Da tempo non produceva più pepite grosse come patate, dalle sue viscere uscivano soltanto lucenti pagliuzze, ma adesso ha chiuso i battenti per sempre: l'oro è praticamente finito. E' un pezzo di storia, e di mitologia, che scompare, dopo qualcosa come duemila anni di sfruttamento del sottosuolo.
Ad accorgersi della presenza dell'oro nelle acque del Mawddach, il fiume che scende dalle pendici del monte Snowdon, in Galles, furono per prime le tribù celtiche che nell'antichità popolavano quella regione. Un po' più tardi, i monili che i celti fabbricavano con quel materiale per le loro donne attirò l'attenzione di un potente invasore, l'esercito dell'imperatore romano Claudio e quindi di Vespasiano.
Proprio quest'ultimo fece del monte Snowdon la riserva aurea principale di Roma, dopo l'esaurimento di quelle sfruttate in precedenza da Augusto sui monti Cantabrici in Iberia, l'odierna Spagna.
Dopo il crollo dell'impero romano, nel Medio Evo la miniera continuò a funzionare, alimentata alternativamente da due popoli in guerra, celti e sassoni.
Nacquero in quel periodo anche leggende destinate a non essere mai più dimeticate, come quella di Merlino, un fanciullo orfano, destinato a diventare un famoso mago dallo stesso nome, che avrebbe rivelato ai guerrieri del suo tempo il mistero di cosa si nascondeva sotto le fondamenta delle torri di guardia edificate sul monte Snowdon; e di re Artù, che avrebbe combattuto e infine sarebbe morto da quelle parti.
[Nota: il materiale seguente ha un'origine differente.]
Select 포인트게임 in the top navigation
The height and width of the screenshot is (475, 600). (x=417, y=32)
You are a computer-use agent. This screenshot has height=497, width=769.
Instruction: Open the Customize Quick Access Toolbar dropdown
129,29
Nel 1856, per costuire una nuova strada d'accesso alla miniera, venne fatto defluire il corso del Mawddach, e dalle acque del fiume riemerse una canoa di legno antichissima in cui alcuni videro la conferma della leggenda secondo cui il corpo di Artù morente fu trasportato su una zattera da Morgana e altre tre fate.
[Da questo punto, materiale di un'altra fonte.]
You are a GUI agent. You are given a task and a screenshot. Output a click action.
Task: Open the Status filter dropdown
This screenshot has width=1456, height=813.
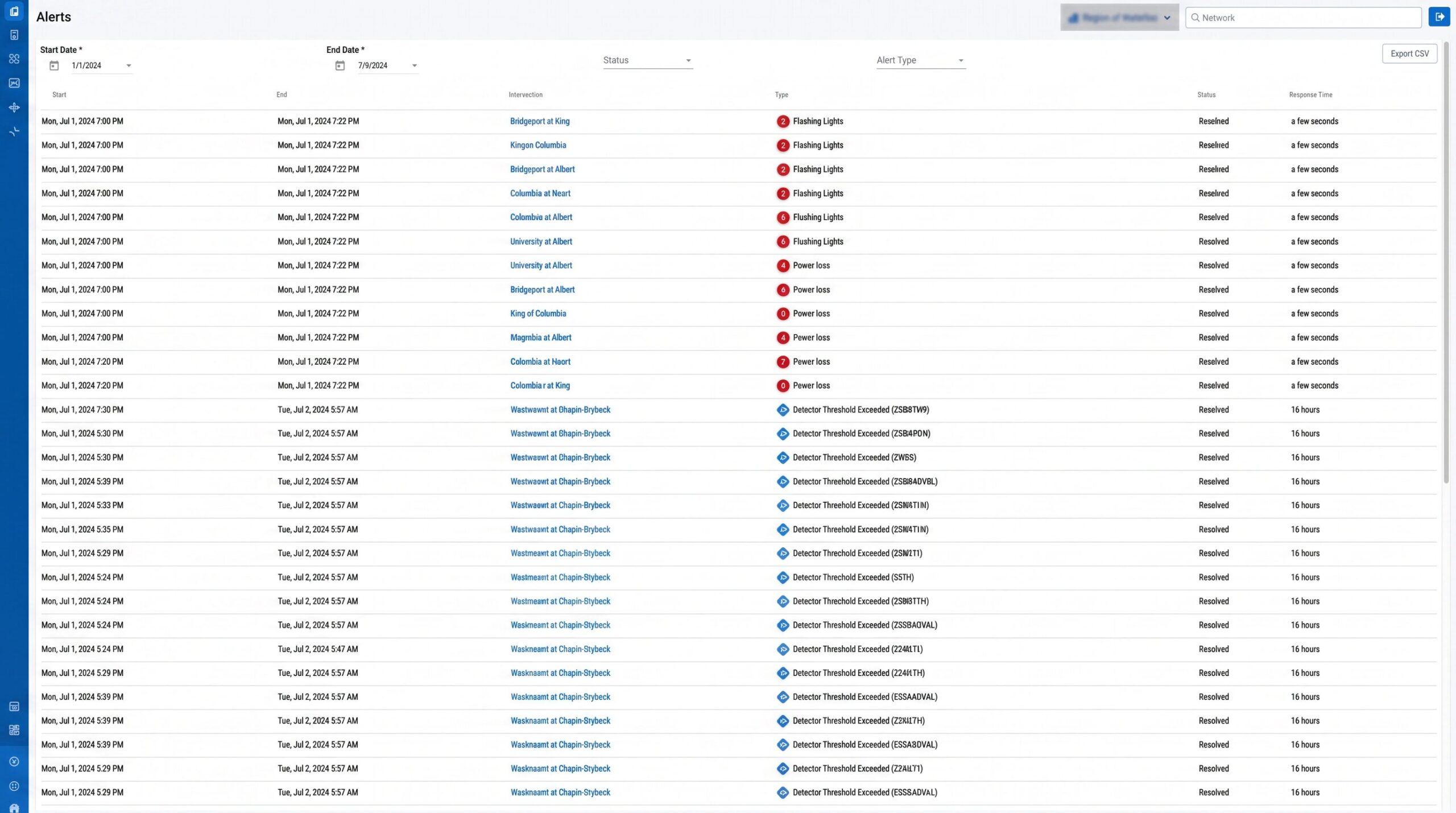coord(648,60)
Si dice che dalla miniera del monte Snowdon provenisse l'oro con cui fu confezionata la fede nuziale della consorte di Artù, la regina Ginevra; così come di lì è uscito, secoli dopo, l'oro per la fede della principessa Diana.
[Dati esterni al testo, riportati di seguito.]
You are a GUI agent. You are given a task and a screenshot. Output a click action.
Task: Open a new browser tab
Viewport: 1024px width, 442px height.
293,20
Ma da tempo dalla Gwynfyni Mines Royal, questa la denominazione ufficiale della miniera, non usciva quasi più niente, così i proprietari della miniera hanno infine deciso di chiuderla. In questo luogo in cui, contrariamente al celebre detto, tutto quel che luccica era oro, ora rimangono soltanto macchinari arruggini e mobili sigillati in container.
Resta anche il mito, naturalmente: lo scrittore J. R. R. Tolkien ambientò nelle viscere della miniera gallese, ribattezzata il "Monte Solitario", il drago Smog, custode del tesoro destinato ad essere rubato da Bilbo Boggins, nel suo immortale romanzo "The hobbit".
E rimane la leggenda di re Artù, che secondo alcuni cantastorie del Galles vive ancora là sotto, nelle caverne dello Snowdon, insieme ai cavalieri della Tavola Rotonda. Si narra che un giorno un ragazzo in cerca di legno per fare un bastone sradicò un albero e vi trovò sotto qualche pagliuzza d'oro: allora si accorse che sotto le radici c'era una caverna, e nella caverna c'erano re Artù e i suoi cavalieri.
"La Britannia è in pericolo?", domandò il re al giovane, destandosi. "No, sire, tutto tranquillo", rispose il ragazzo. Allora Artù riprese il suo sonno millenario, in attesa che il suo Paese avesse di nuovo bisogno di lui.
Ma ora che l'oro è esaurito e la miniera chiusa, nessun ragazzo potrà mai più trovare la caverna. Il sonno di Artù è destinato a durare in eterno. Se la Britannia fosse di nuovo in pericolo, per salvarsi dovrebbe cercare altri eroi e altre leggende.